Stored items
[Start of Attachment]
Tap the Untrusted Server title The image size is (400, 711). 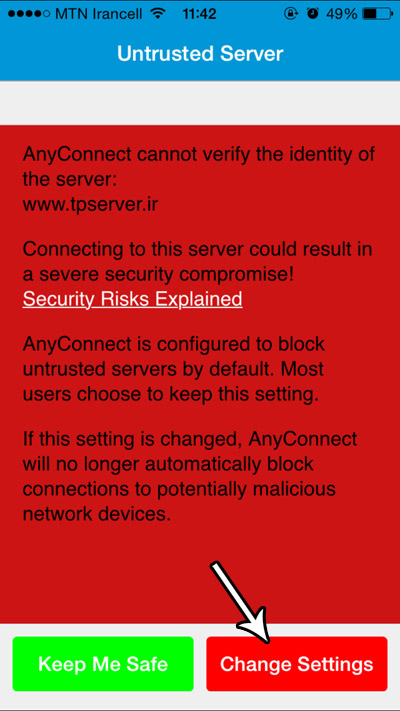point(200,54)
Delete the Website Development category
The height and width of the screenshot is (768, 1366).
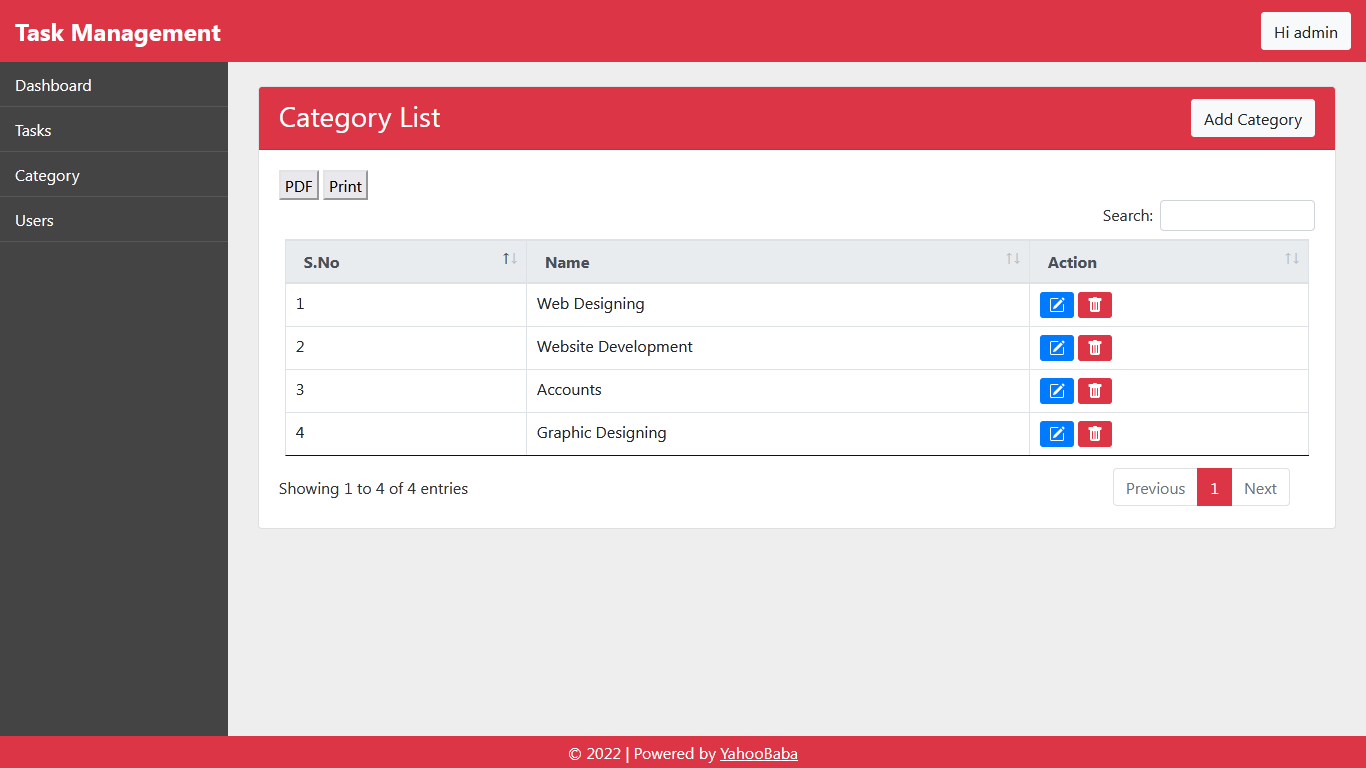click(1094, 348)
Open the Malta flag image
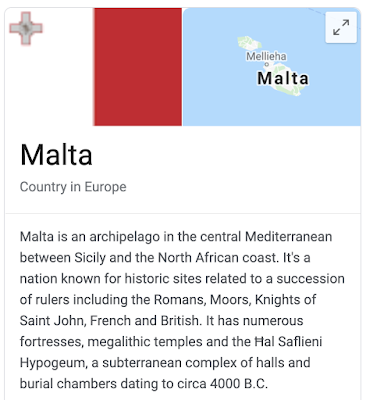The width and height of the screenshot is (366, 400). (x=94, y=67)
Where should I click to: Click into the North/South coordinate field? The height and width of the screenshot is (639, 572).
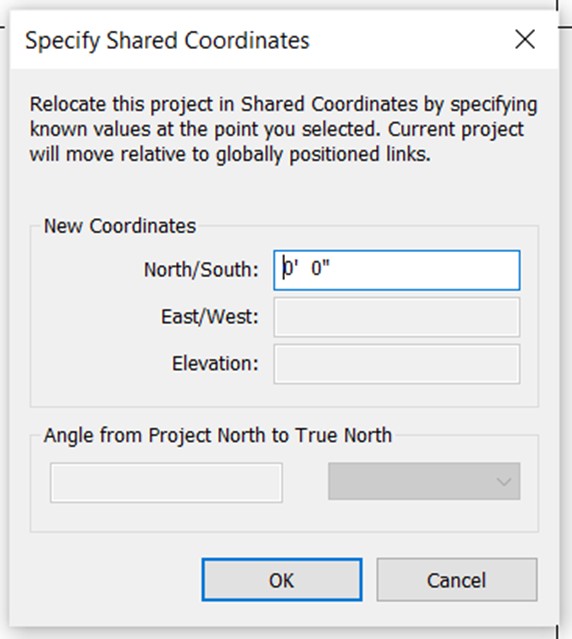pyautogui.click(x=397, y=270)
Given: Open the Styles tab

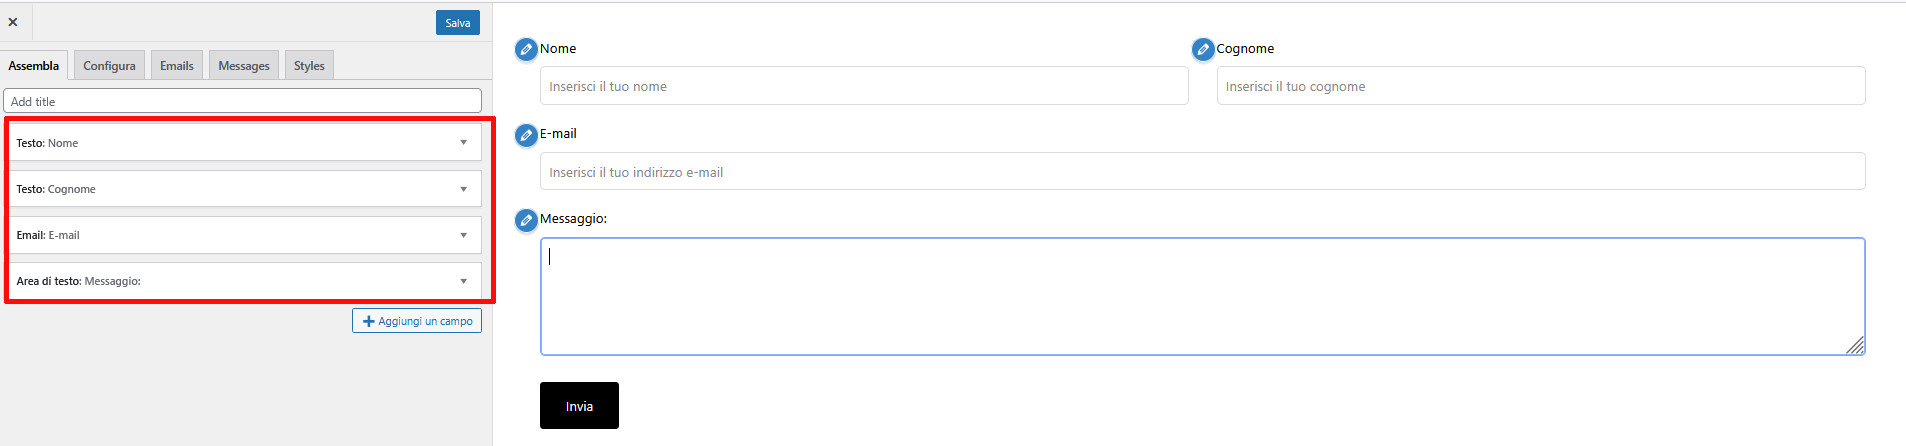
[End of Attachment]
# PROBLEM TO WORK ON
The line that contains "Delete the Website Development category" opens the part to copy, and the last line of the records closes it; set down those lines exactly, pictures excluded.

# YOUR SOLUTION
Delete the Website Development category
The height and width of the screenshot is (768, 1366).
click(1094, 348)
Open the Malta flag image
The width and height of the screenshot is (366, 400). (x=94, y=67)
Where should I click to: Click into the North/South coordinate field? The height and width of the screenshot is (639, 572).
pyautogui.click(x=397, y=270)
Given: Open the Styles tab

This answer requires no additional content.